Hancock’s hurriedly revised position was assisted, in no small part, by a modelling analysis from immunologists based at the Imperial College of London and the London School of Hygiene and Tropical Medicine, though it was unclear whether he had ever embraced, at least directly, the herd immunity idea. (There is no mention of the term in the coronavirus action plan.) The researchers, in the 9th report from the WHO Collaborating Centre for Infectious Diseases and Modelling, took a particular interest in comparing potential impacts of COVID-19 to the devastating flu outbreak of 1918.
Two strategies were considered by the research team: suppression, which would involve the reduction of case numbers to low levels or their total elimination; and mitigation, which would not interrupt transmission totally but “reduce the health impact of an epidemic, akin to the strategy adopted by some US cities in 1918, and by the world more generally in the 1957, 1968, and 2009 influenza pandemics.” In what is an absorbing, if unnerving study, policy makers would have latched onto the conclusion “that mitigation is unlikely to be feasible without emergency surge capacity limits of the UK and US healthcare systems being exceeded many times over.”

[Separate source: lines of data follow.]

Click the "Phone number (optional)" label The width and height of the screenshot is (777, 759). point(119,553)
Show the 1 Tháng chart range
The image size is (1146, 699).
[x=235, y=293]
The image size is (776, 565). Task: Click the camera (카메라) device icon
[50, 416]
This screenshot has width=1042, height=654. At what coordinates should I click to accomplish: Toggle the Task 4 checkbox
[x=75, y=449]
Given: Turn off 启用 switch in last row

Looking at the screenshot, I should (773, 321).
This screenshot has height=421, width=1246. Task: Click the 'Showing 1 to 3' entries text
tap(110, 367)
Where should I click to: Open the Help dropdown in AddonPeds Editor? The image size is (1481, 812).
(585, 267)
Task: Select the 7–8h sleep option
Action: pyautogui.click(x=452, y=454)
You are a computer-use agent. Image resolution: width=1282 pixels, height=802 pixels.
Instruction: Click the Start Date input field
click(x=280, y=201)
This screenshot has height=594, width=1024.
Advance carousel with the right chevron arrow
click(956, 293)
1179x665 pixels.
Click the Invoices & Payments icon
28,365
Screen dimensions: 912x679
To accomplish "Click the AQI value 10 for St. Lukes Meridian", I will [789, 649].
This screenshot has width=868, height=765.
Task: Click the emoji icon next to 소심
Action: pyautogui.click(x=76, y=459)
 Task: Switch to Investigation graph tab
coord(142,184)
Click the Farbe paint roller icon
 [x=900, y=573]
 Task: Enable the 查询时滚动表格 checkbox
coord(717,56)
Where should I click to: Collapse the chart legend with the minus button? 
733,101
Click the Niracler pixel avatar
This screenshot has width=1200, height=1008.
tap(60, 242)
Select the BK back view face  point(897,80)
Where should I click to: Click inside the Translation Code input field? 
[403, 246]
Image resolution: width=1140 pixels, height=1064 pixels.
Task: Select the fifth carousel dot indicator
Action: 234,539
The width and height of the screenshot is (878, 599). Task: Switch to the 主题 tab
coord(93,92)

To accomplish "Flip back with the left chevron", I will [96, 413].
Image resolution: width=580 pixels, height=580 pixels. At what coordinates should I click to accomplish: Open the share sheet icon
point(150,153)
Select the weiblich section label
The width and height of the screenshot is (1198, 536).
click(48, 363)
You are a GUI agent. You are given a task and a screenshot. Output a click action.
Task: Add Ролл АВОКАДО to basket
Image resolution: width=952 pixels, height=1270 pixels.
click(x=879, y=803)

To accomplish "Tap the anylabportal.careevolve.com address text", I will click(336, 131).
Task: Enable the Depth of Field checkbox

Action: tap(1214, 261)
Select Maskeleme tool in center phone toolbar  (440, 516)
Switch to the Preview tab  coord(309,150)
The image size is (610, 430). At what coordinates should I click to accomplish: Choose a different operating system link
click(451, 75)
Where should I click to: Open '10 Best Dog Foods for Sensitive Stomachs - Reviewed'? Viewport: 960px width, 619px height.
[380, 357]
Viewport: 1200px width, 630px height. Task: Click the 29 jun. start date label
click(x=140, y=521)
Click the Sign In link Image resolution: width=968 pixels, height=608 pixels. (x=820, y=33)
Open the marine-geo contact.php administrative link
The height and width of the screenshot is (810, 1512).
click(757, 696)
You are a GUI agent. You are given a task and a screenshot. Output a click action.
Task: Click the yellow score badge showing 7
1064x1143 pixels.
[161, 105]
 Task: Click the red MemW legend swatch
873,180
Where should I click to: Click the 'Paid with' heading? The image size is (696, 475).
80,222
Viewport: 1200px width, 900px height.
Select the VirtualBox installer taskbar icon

The predictions were also rightly sobering. Britain would suffer some 510,000 deaths, and the US 2.2 million were the epidemic to be unmitigated. Using mitigation strategies would see a rough halving: 250,000 deaths in Britain; 1.1-1.2 million in the US. “We therefore conclude that suppression is the only viable strategy at the current time.”
Cue Prime Minister Johnson’s appearance for his No. 10 Downing Street press briefing. In his March 17 statement, he considered COVID-19 to be “a disease that is so dangerous and so infectious that without drastic measures to check its progress it would overwhelm any health system in the world.” He insisted on steps to avoid unnecessary contact to protect the vulnerable. Capacity for the National Health Service would be increased; public services would be strengthened. Science and research would be boosted. Any measures as that of a wartime government should be taken to bolster the economy. Millions of businesses and tens of millions of families needed to be supported. But not a word about bans, closures, testing of the public and strict controls.
The COVID-19 reaction formula still remains a Britannia goes it alone approach though closer to that adopted by the Trump administration. Keep it voluntary; take measures as a matter of good sense. Responses on the European continent remain determinedly autocratic in an effort to flatten the curve of infection. French President Emmanuel Macron has resorted to war metaphors, implementing measures akin to that: mandatory registration of intent to leave homes or face a fine of 38 euros. In Britain, however, Johnson’s preference is to prepare for the worst, wash your hands and surf the Internet.